=== Section Start ===

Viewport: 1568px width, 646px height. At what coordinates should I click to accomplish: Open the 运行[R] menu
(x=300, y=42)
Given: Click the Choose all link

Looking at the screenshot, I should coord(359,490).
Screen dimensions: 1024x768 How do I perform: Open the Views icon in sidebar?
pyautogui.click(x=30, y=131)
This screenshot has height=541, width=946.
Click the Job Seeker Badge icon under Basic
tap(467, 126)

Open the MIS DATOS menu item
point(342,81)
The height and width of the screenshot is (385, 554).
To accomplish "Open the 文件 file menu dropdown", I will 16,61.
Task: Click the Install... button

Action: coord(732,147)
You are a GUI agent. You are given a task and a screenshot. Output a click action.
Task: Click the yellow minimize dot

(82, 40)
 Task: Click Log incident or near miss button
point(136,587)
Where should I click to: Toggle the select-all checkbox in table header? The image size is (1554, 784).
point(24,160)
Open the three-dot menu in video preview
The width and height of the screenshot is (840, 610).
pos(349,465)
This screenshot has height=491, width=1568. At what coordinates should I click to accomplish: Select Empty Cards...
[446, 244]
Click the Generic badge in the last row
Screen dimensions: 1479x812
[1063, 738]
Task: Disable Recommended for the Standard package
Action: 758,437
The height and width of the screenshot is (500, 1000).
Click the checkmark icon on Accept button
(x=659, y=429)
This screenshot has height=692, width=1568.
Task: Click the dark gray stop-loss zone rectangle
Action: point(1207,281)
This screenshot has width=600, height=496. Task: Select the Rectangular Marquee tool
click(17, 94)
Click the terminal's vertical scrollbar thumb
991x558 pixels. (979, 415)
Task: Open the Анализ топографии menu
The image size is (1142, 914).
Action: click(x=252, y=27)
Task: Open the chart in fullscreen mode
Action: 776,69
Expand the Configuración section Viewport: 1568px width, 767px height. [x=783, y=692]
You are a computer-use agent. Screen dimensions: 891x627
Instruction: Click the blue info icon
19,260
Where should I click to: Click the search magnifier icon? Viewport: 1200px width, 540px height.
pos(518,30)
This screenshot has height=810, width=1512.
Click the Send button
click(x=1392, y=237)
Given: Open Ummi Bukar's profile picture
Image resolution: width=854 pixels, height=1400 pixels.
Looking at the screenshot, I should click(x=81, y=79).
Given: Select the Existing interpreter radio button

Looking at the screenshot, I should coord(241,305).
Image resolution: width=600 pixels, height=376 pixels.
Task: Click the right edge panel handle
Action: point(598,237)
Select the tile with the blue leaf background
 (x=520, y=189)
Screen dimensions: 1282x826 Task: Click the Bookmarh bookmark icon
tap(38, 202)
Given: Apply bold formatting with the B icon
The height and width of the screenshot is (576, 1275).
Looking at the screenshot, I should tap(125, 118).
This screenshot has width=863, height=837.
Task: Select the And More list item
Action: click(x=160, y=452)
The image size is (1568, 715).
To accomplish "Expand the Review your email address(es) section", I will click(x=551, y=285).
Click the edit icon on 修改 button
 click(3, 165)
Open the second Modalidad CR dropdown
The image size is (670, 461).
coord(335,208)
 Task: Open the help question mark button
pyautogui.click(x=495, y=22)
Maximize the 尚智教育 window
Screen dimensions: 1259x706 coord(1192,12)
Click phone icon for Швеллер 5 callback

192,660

=== Section End ===

* _PROMPT_: Every record above must be printed again exactly as it stands.

* _EXERCISE ANSWER_:
Viewport: 1568px width, 646px height. At what coordinates should I click to accomplish: Open the 运行[R] menu
(x=300, y=42)
Given: Click the Choose all link

Looking at the screenshot, I should coord(359,490).
Screen dimensions: 1024x768 How do I perform: Open the Views icon in sidebar?
pyautogui.click(x=30, y=131)
This screenshot has height=541, width=946.
Click the Job Seeker Badge icon under Basic
tap(467, 126)

Open the MIS DATOS menu item
point(342,81)
The height and width of the screenshot is (385, 554).
To accomplish "Open the 文件 file menu dropdown", I will 16,61.
Task: Click the Install... button

Action: coord(732,147)
You are a GUI agent. You are given a task and a screenshot. Output a click action.
Task: Click the yellow minimize dot

(82, 40)
 Task: Click Log incident or near miss button
point(136,587)
Where should I click to: Toggle the select-all checkbox in table header? The image size is (1554, 784).
point(24,160)
Open the three-dot menu in video preview
The width and height of the screenshot is (840, 610).
pos(349,465)
This screenshot has height=491, width=1568. At what coordinates should I click to accomplish: Select Empty Cards...
[446, 244]
Click the Generic badge in the last row
Screen dimensions: 1479x812
[1063, 738]
Task: Disable Recommended for the Standard package
Action: 758,437
The height and width of the screenshot is (500, 1000).
Click the checkmark icon on Accept button
(x=659, y=429)
This screenshot has height=692, width=1568.
Task: Click the dark gray stop-loss zone rectangle
Action: point(1207,281)
This screenshot has width=600, height=496. Task: Select the Rectangular Marquee tool
click(17, 94)
Click the terminal's vertical scrollbar thumb
991x558 pixels. (979, 415)
Task: Open the Анализ топографии menu
The image size is (1142, 914).
Action: click(x=252, y=27)
Task: Open the chart in fullscreen mode
Action: 776,69
Expand the Configuración section Viewport: 1568px width, 767px height. [x=783, y=692]
You are a computer-use agent. Screen dimensions: 891x627
Instruction: Click the blue info icon
19,260
Where should I click to: Click the search magnifier icon? Viewport: 1200px width, 540px height.
pos(518,30)
This screenshot has height=810, width=1512.
Click the Send button
click(x=1392, y=237)
Given: Open Ummi Bukar's profile picture
Image resolution: width=854 pixels, height=1400 pixels.
Looking at the screenshot, I should click(x=81, y=79).
Given: Select the Existing interpreter radio button

Looking at the screenshot, I should coord(241,305).
Image resolution: width=600 pixels, height=376 pixels.
Task: Click the right edge panel handle
Action: point(598,237)
Select the tile with the blue leaf background
 (x=520, y=189)
Screen dimensions: 1282x826 Task: Click the Bookmarh bookmark icon
tap(38, 202)
Given: Apply bold formatting with the B icon
The height and width of the screenshot is (576, 1275).
Looking at the screenshot, I should tap(125, 118).
This screenshot has width=863, height=837.
Task: Select the And More list item
Action: click(x=160, y=452)
The image size is (1568, 715).
To accomplish "Expand the Review your email address(es) section", I will click(x=551, y=285).
Click the edit icon on 修改 button
 click(3, 165)
Open the second Modalidad CR dropdown
The image size is (670, 461).
coord(335,208)
 Task: Open the help question mark button
pyautogui.click(x=495, y=22)
Maximize the 尚智教育 window
Screen dimensions: 1259x706 coord(1192,12)
Click phone icon for Швеллер 5 callback

192,660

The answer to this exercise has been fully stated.